Try to think about this logically. Some of these HYIPS promise over 5% interest per week. Take a moment to do the math. Even uncompounded, that’s over $250% per year (5%, 52 times). Compounded weekly, that would be over 1000% per year. If this was all there was to investing, why isn’t anyone talking about how great it is in the financial news? These things are very easy to find on the web, so they aren’t secrets. Do you really think there’s a service that gives away virtually unlimited free money with little or no risk? If these really work, why didn’t Bernie Madoff just place a small percentage of the money he had into them and fix the problem he has paying off his investors?

Some people play what I call HYIP games. There are HYIP rating sites that tell if HYIPs are paying out to investors or not. Some of these sites are honest, but many are owned by the HYIP companies and are completely fake. Those who play HYIP games look for sites that are fairly new and are currently paying out while trying to lure more people in. They invest modest amounts and try to recover their initial investments as quickly as possible. They leave some money in and try to get as much as they can from the HYIP before it collapses and takes all the remaining money. Sometimes they lose everything, but they can make enough on the profitable ones to have at least a chance of coming out ahead. Personally, I consider this to be unethical. Every dollar placed with a Ponzi scheme makes it possible for that scheme to continue a little longer and steal more money from more people. Those people looking for that “golden moment” to put money in, grab some cash, and get out with a significant profit are only assisting the criminals and taking money from others who still are falling for these scams.

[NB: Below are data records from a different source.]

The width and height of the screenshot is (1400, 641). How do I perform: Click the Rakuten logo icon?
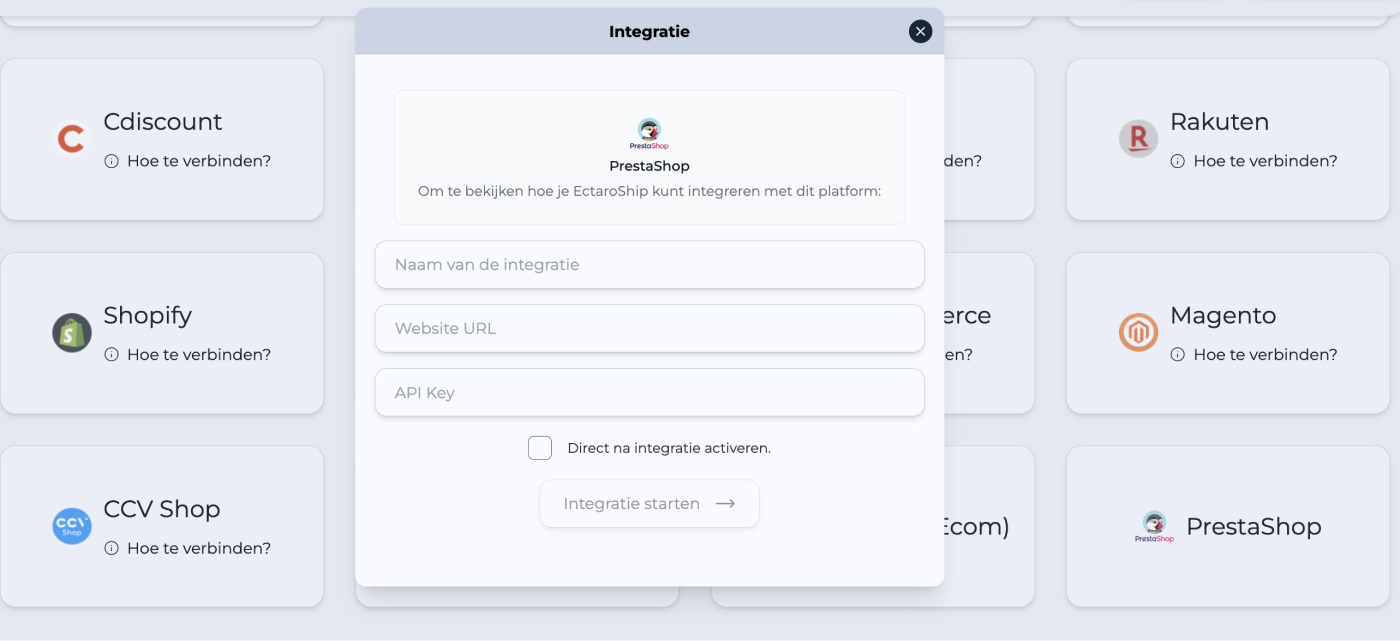pyautogui.click(x=1138, y=139)
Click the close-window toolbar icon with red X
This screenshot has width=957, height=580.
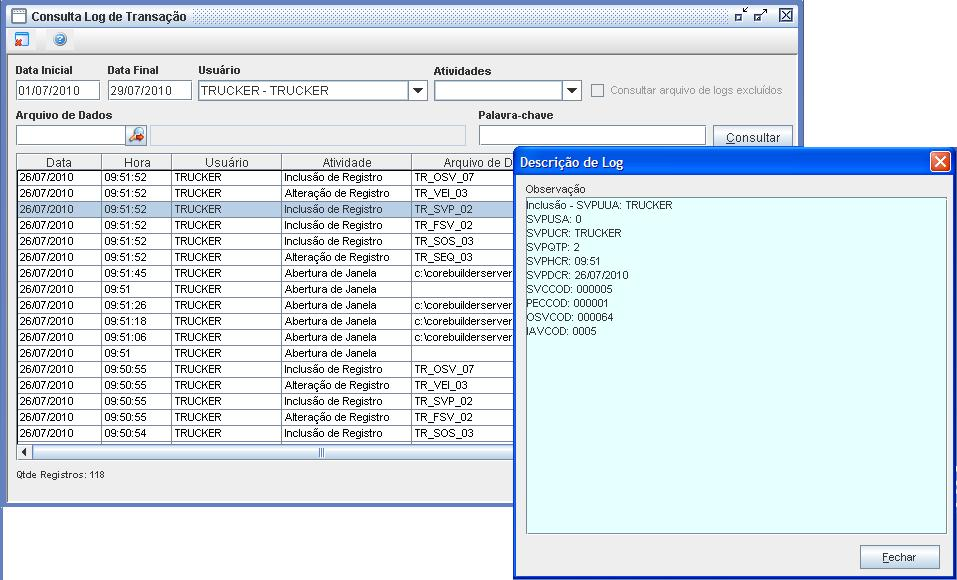(x=22, y=40)
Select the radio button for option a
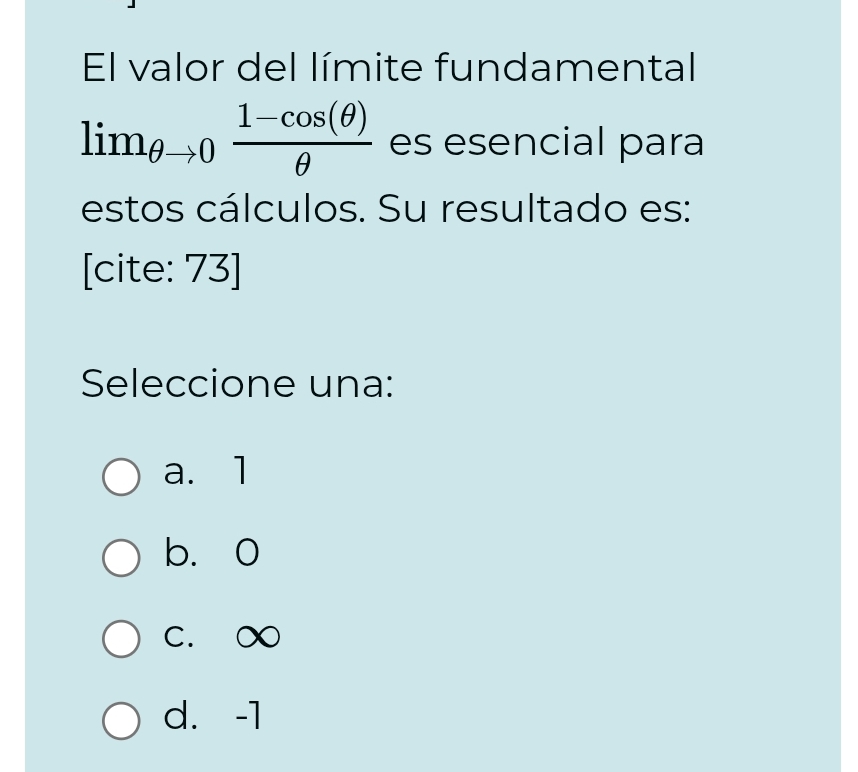This screenshot has width=858, height=772. (121, 477)
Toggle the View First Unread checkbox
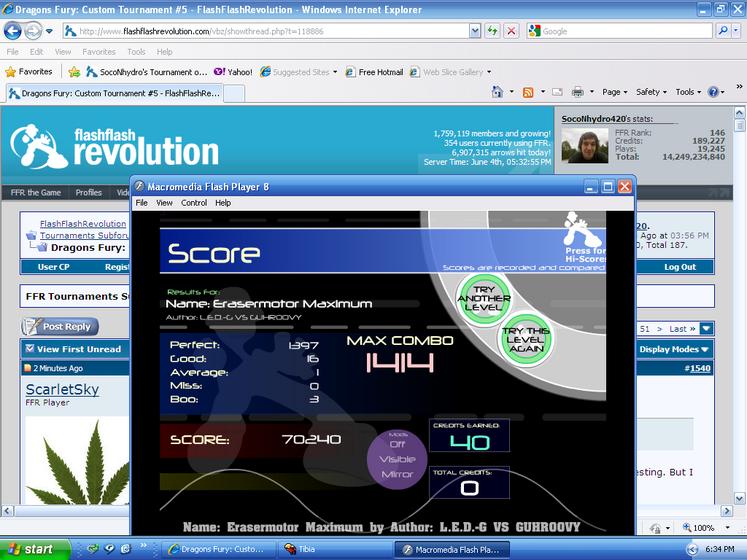This screenshot has height=560, width=747. click(30, 348)
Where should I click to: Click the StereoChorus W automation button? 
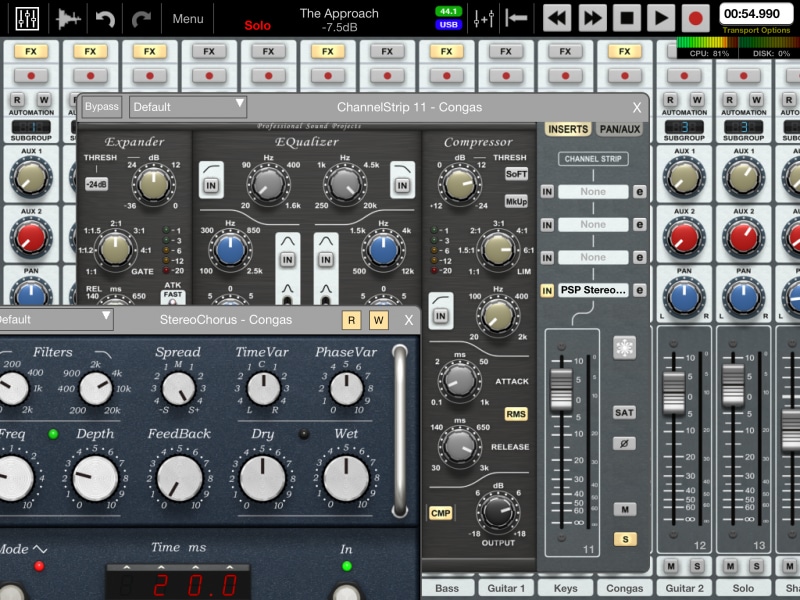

Take action and save yourself from these scams

In conclusion, keep your eyes open, ask a LOT of questions before placing even 1 dollar with a company that you suspect might be running a Ponzi scheme. Don’t let a desire for high returns cloud your judgment. Don’t place any money with anything even resembling a HYIP, and be very cautious before turning your money over to a person or company that claims to be able to produce stable high returns.

I’ve said this before and I’ll repeat it here. Do some serious research before placing money with an account manager. There are people out there who will spend more time checking out the features of a new TV or stereo system than looking into an account manager or investment funds manger before handing over their life savings. If it takes you a whole month to check out a company, the worst thing that happens is that you’ve lost one month of lucrative returns. If the company turns out to be a scam, you’ve given up nothing and saved all of your money. If you don’t have the time or skill to investigate, spend some money and pay someone to do it for you. You may end up spending a couple thousand dollars, but could save your entire life savings, your home, and more.

It’s your money. Invest it wisely. Learn to trade for yourself or else do the research needed to find a suitable investment plan. Most of these scams are easy to avoid if you know what to look for.